Ewan McGregor is pulling double duty on FX's Fargo, which has taken a step back in its third season.
Ewan McGregor is pulling double duty on FX's Fargo, which has taken a step back in its third season. Photo courtesy of Courtney via Flickr Commons
There’s something to be said for sticking with a successful formula. In today’s pop-culture age, when we demand that our entertainers and icons continually evolve and move forward, it’s almost refreshing that certain celebrity types stick to a familiar script in charting their respective paths to success.

Adele does it. George Strait did it. The Kardashians, regardless of your opinion of them, definitely do it. Hell, Katy Perry’s career is suffering of late precisely because she is NOT doing it.

Sometimes, staying in your lane is the way to maintain relevance. Other times, doing so falls victim to the law of diminishing returns. FX’s Fargo, which premiered in April, is an example of both the former and the latter.

The show premiered in April 2014, and audiences were already skeptical. After all, how was FX to adapt a 1996 film from the enigmatic Coen Brothers, one that somehow walked that magic line between dark comedy and grisly violence? After all, eliciting laughs from a film in which a dude goes through a wood chipper is no easy feat. Really, adapting anything that originated from the Coen brothers is a feat unto itself; these guys are certainly not the types to stick to one singular formula in crafting some of the finest, most distinct cinema of the modern era.
So, yeah, there was skepticism surrounding the first season of Fargo. And all it did was provide ten of the finest, most tense episodes of television since Breaking Bad left the air the year before. Not only that, it managed to mix in that unique blend of Minnesota humor with some of the most unsavory characters in the era of peak TV.

This held particularly true in the case of Season 1 “big bad” Lorne Malvo, played by Billy Bob Thornton, whose performance was as menacing as his hairpiece was unsightly. So unsettling and villainous was Thornton that he rightly won the 2015 Golden Globe for Best Actor in a Miniseries or Television Film. Not only that, the first season of Fargo was a relative hit — it averaged approximately 2 million viewers per episode.

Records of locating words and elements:
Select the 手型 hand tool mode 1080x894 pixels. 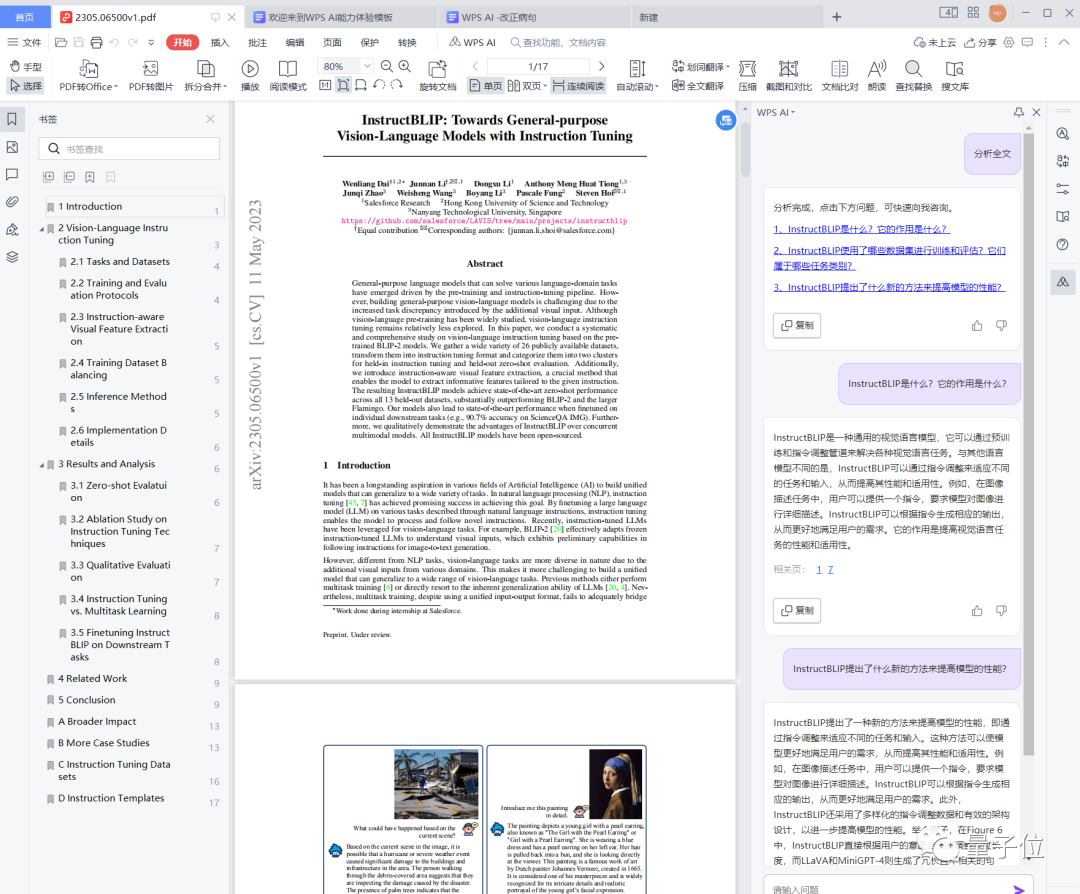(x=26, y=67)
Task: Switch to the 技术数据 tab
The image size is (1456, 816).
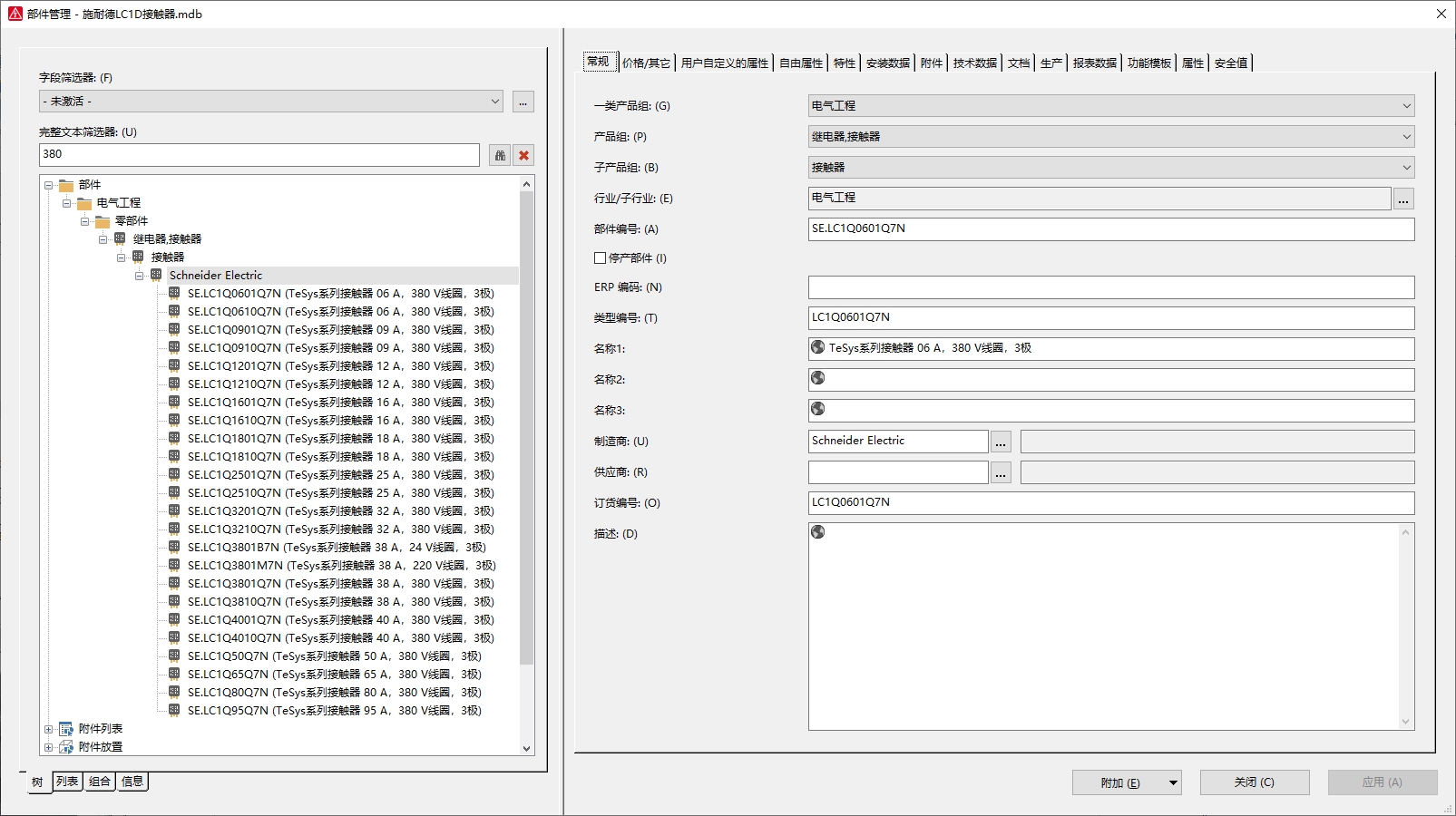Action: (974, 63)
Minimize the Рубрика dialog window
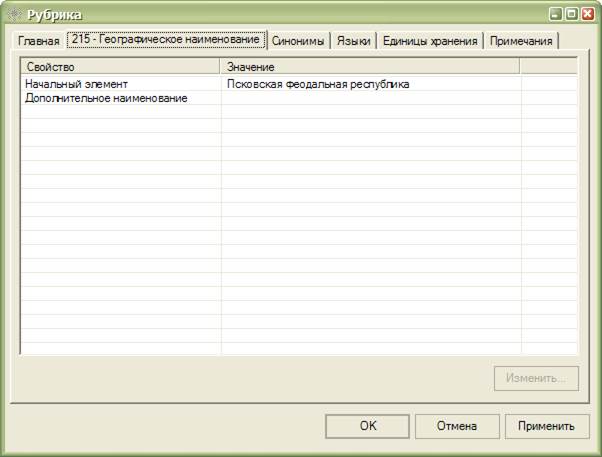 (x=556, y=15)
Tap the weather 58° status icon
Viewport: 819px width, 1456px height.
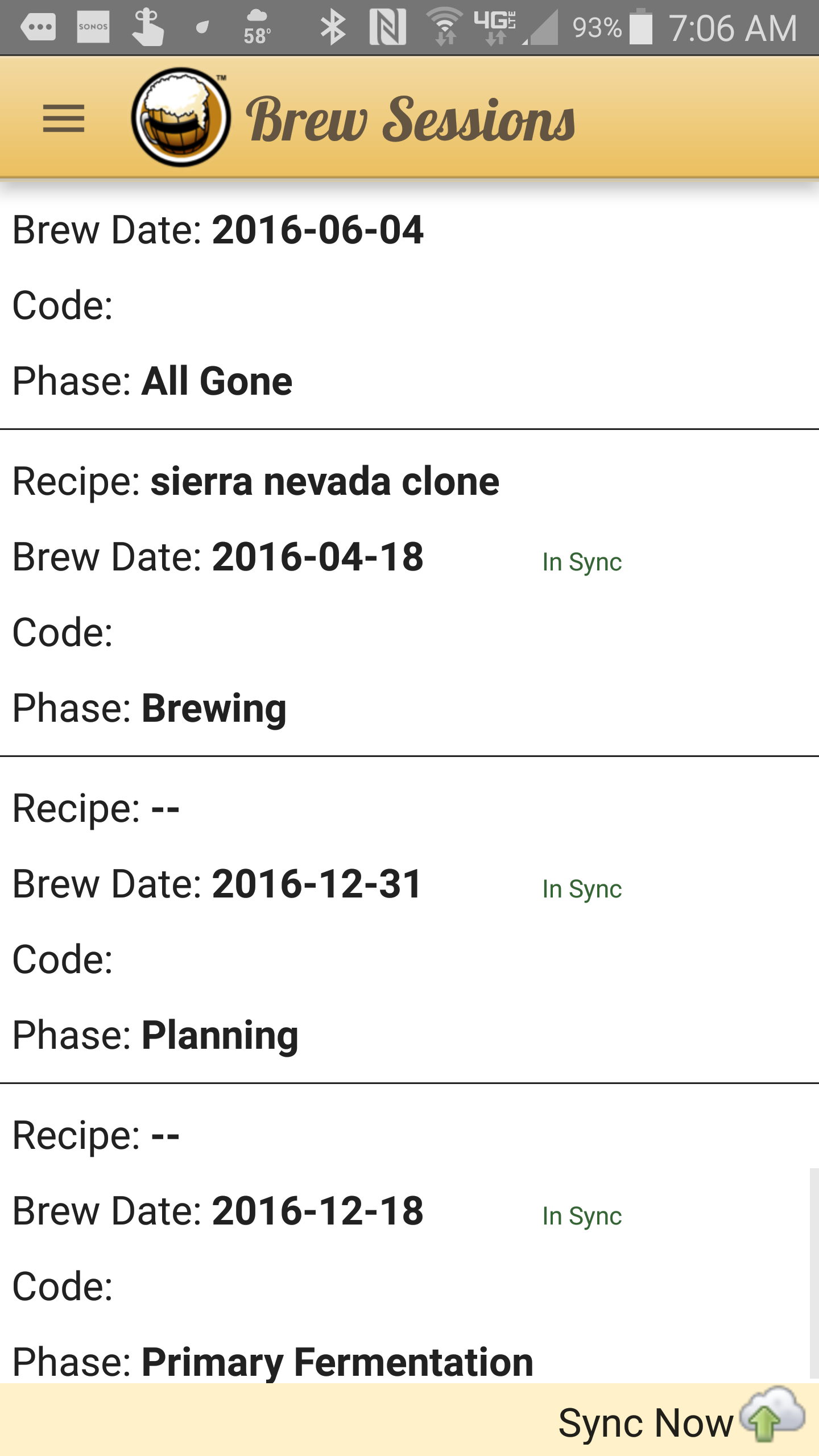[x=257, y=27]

Challenges:
[1] Translate this sentence from the Fargo article into Spanish: "Sometimes, staying in your lane is the way to maintain relevance."
[2] Please pick up the Fargo article after its final sentence and keep writing.
These rows have no connection to the Fargo article.

Task-by-task results:
[1] A veces, no salirse de tu carril es la forma de mantener la relevancia.

[2]
So confident were FX and show mastermind Noah Hawley that the first season of Fargo was no fluke, they returned the following year with a show that was, in many ways, a mirror image of its predecessor. The pleasant Minnesota setting remained, as did the unique brand of off-beat comedy, straightforward storytelling and, of course, plenty of murder and mayhem; like the Coens before him, Hawley is adept at making violence seem comical or spine-chilling, depending on what the scene calls for.

The second season added a totally new cast and did so with skepticism long gone and expectations in its place. All it did was give audiences one of the finest seasons of television of the past 25 years, along with some of the finest performances (seriously, Bokeem Woodbine should win every acting award ever invented for his portrayal of Mike Milligan) of that same timeframe.
So when it was announced that Fargo would return with a third season, it seemed a slam dunk. The setting would remain, the era would again change (Season 1 took place in 2006, Season 2 in 1979, Season 3 in 2010), the characters more or less would play to their previous archetypes, the surreal mix of violence and dark comedy would stay in place.

It couldn’t miss. Except it did.

Season 3 of Fargo has been downright solid in comparison to other cable fare, and it’s been fine when compared to previous seasons of Fargo. But something has been lacking as the show draws toward its inevitable bloody conclusion in two weeks.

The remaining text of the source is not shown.